Research has shown that caregivers often report difficulty making time for themselves, have an unbalanced work/family/life schedule, and do not know how to manage stress. Caregivers may experience anger (personal life on hold), fear (financial difficulties), depression (watching loved ones in pain/age), guilt (not providing better care), loneliness (less interaction opportunities with others), and/or exhaustion (inconsistent sleep schedule). Other symptoms of burnout include difficulty concentrating, weakened immune system, trouble sleeping, and increased feelings of resentment.

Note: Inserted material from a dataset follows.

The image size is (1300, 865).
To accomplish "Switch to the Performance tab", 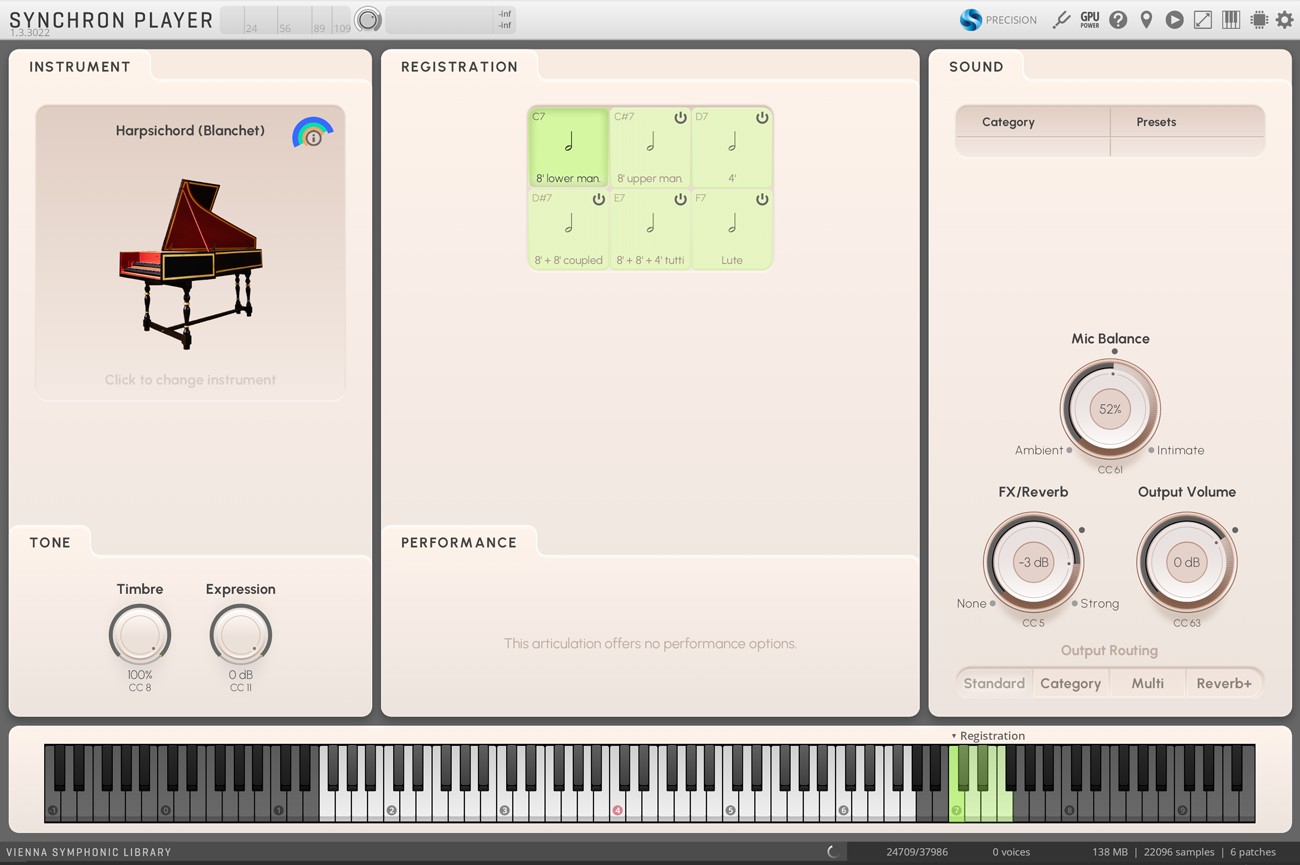I will (x=459, y=542).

Caregivers who do not take adequate and appropriate care of themselves often experience burnout and increased susceptibility to mental, emotional, and physical distress. Caregivers may consider attending classes taught by a local hospital on caregiving, scheduling time with friends to avoid isolation, seek organizations that specialize in helping caregivers, ask for help from other family and friends, and most importantly—developing self-compassion. Individuals who are most compassionate are less likely to criticize themselves and are better able to self-soothe and experience comfort during difficult transitions. Equally important is maintaining a self-care routine to avoid becoming emotionally overwhelmed. For example, preparing nutrition meals, engaging in regular physical activity, striving to sleep 8 hours per night, watching mindless TV shows, reading a book, pursuing interests, and talking to other important people in his/her life.
Other tips for reducing caregiver stress include taking a yoga class, learning deep-breathing strategies, stretching 10 minutes a day, schedule time off from the caregiver, reach out to a trusted friend, pastor, or counselor, and ask for help. Finally, and most importantly, remember that when you take care of yourself, you are NOT being selfish.